Look, I am not a developer, but I damn well look up every unfamiliar term in every job I represent order to know what the terms mean, to know how to use them in a sentence, and to know how they fit into the greater technology ecosystem as a whole.
It is not that difficult.
And although this stuff comes arguably more easily after 20 years of doing it, I still triple check my assumptions. It matters. DON’T LOOK AT ME LIKE THAT, I KNOW YOU ARE NOT DOING IT!
THEY ARE LAUGHING AT YOU. DO BETTER.
Technical knowledge, though important, is not the key to credibility and trust. People might take a job because of the tech stack but I think what I refer to with the extremely technical term “human stuff” matters more. People take jobs and stay because of the work, the sphere of influence and impact, and the people. Unsurprisingly, that is also why they stay…and leave.
If you do not know the human stuff about the jobs you are pitching, you are losing so many opportunities to stand out. And trust me, no matter how many “rock stars” and “studs” and “ninjas” you sprinkle into your text it won’t help. Ugh!

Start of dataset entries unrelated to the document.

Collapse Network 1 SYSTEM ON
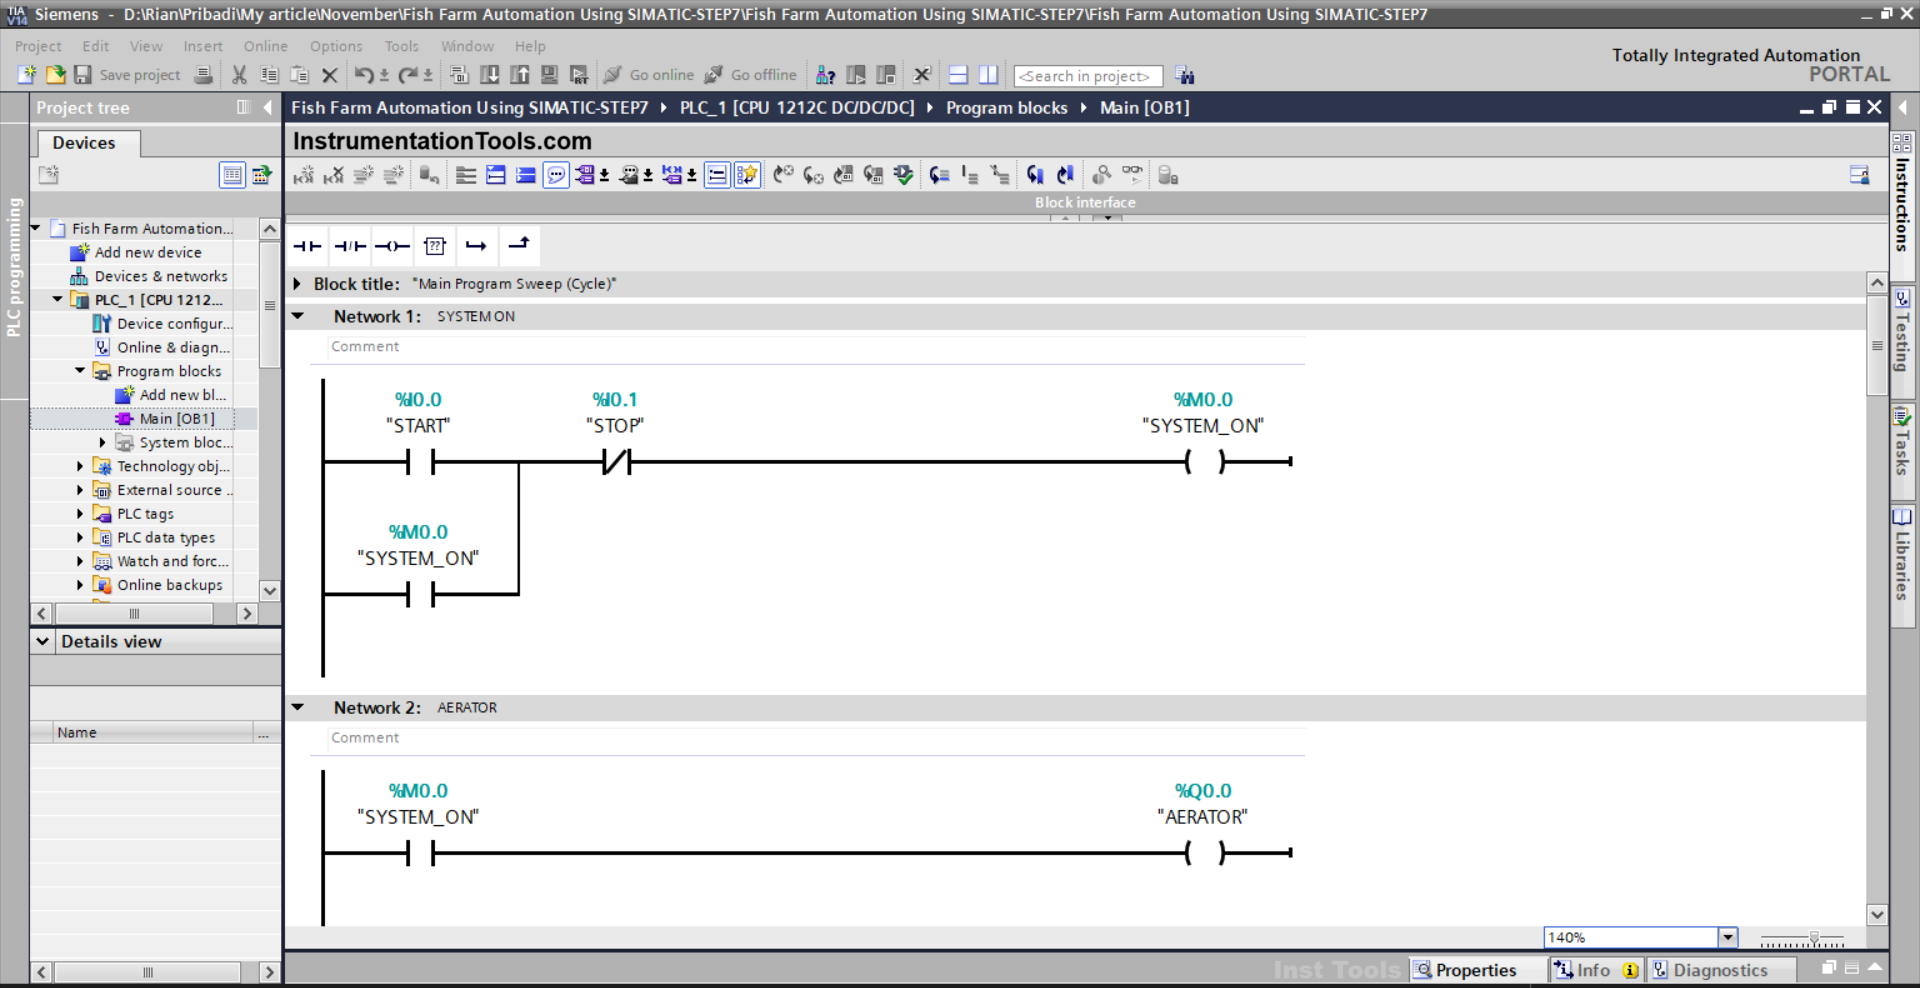The height and width of the screenshot is (988, 1920). click(x=298, y=316)
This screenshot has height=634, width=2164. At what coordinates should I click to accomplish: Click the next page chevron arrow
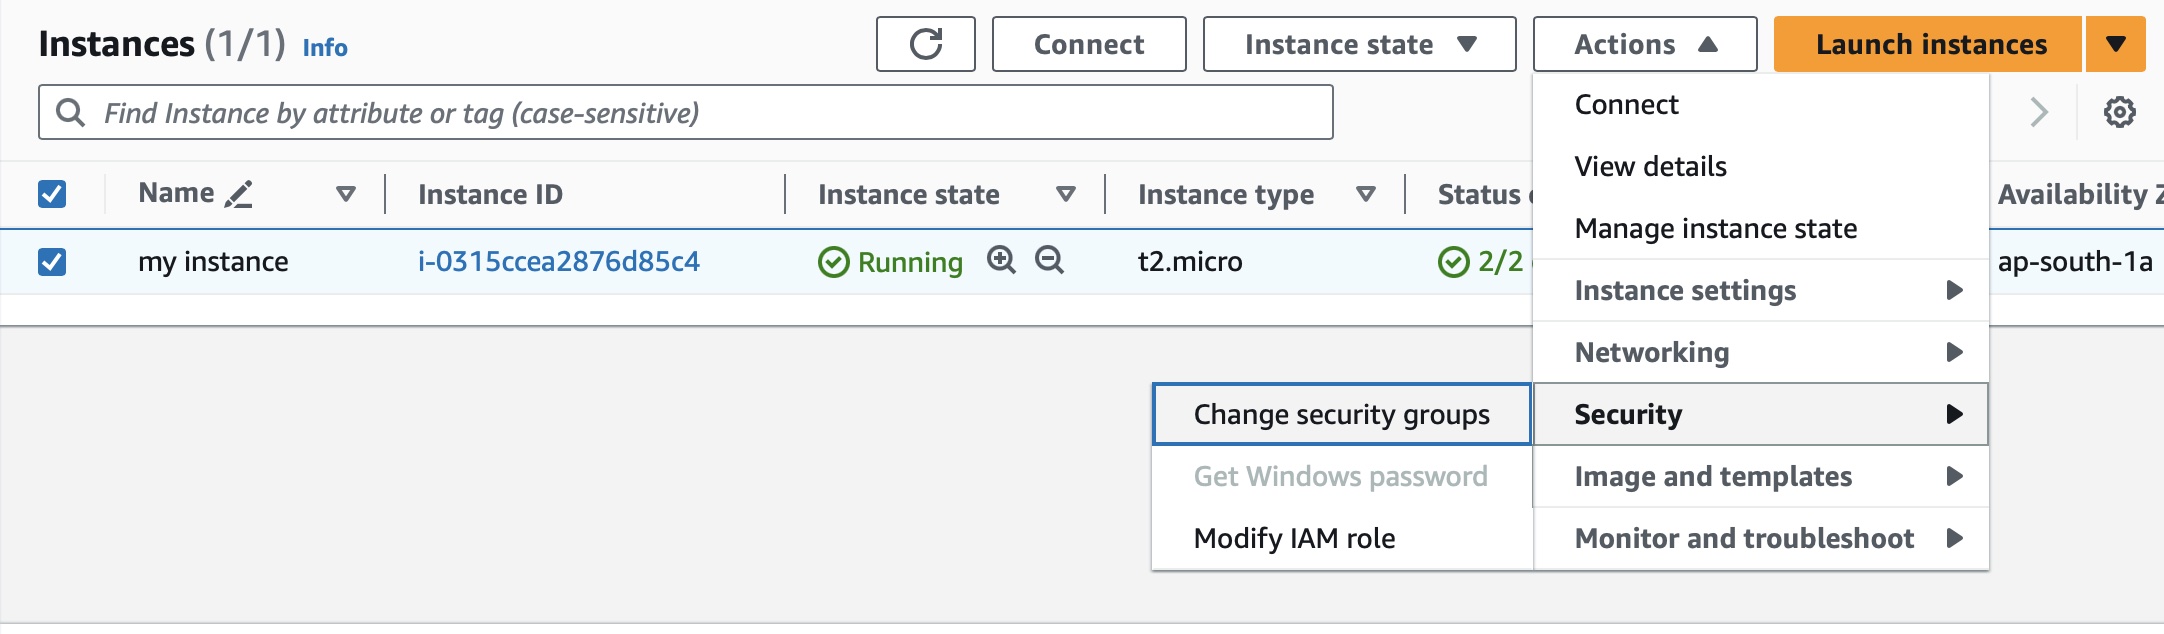[x=2039, y=112]
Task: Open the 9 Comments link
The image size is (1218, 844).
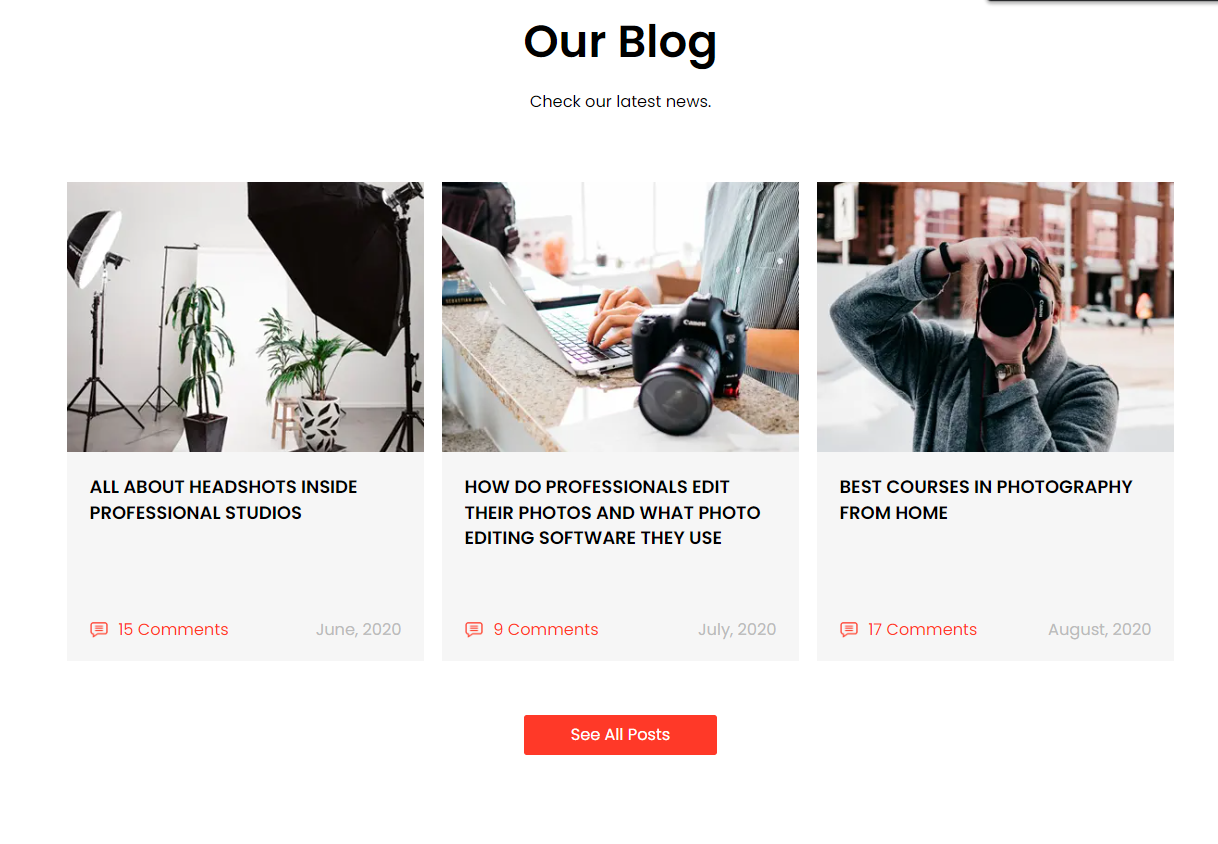Action: click(x=546, y=629)
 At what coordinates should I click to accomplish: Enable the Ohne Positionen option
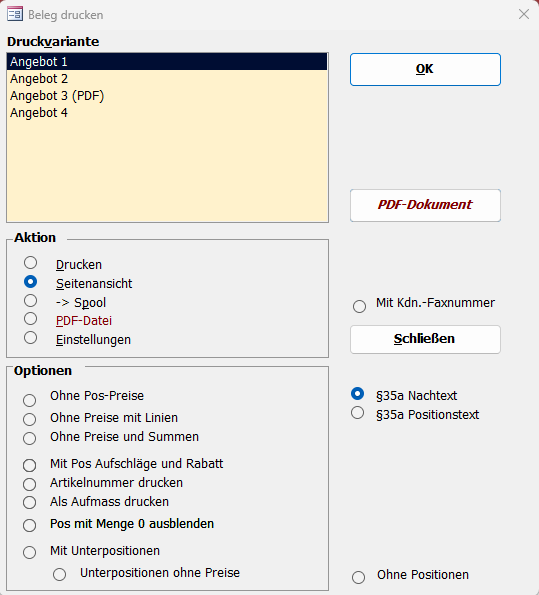[358, 577]
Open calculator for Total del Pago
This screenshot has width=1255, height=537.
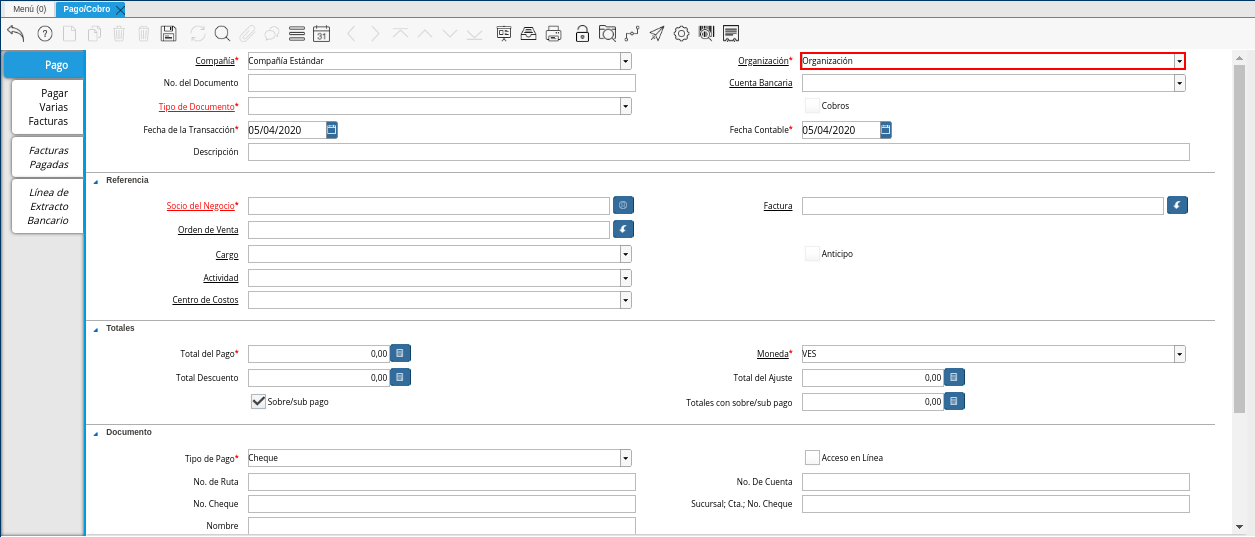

But the most important thing we can do to improve credibility is to strive for congruence in word and deed. Say what you do, do what you say, and make sure what you say lines up with reality. Strive to make a human connection. Learn what people want and deliver it on both sides of the equation. Find the mutual win. Making sure I do that may be the most important thing I can do to earn the trust of not just the candidates I represent but the companies I serve.
It doesn’t seem so hard, but from what I see daily on just this slack channel, we have a long way to go.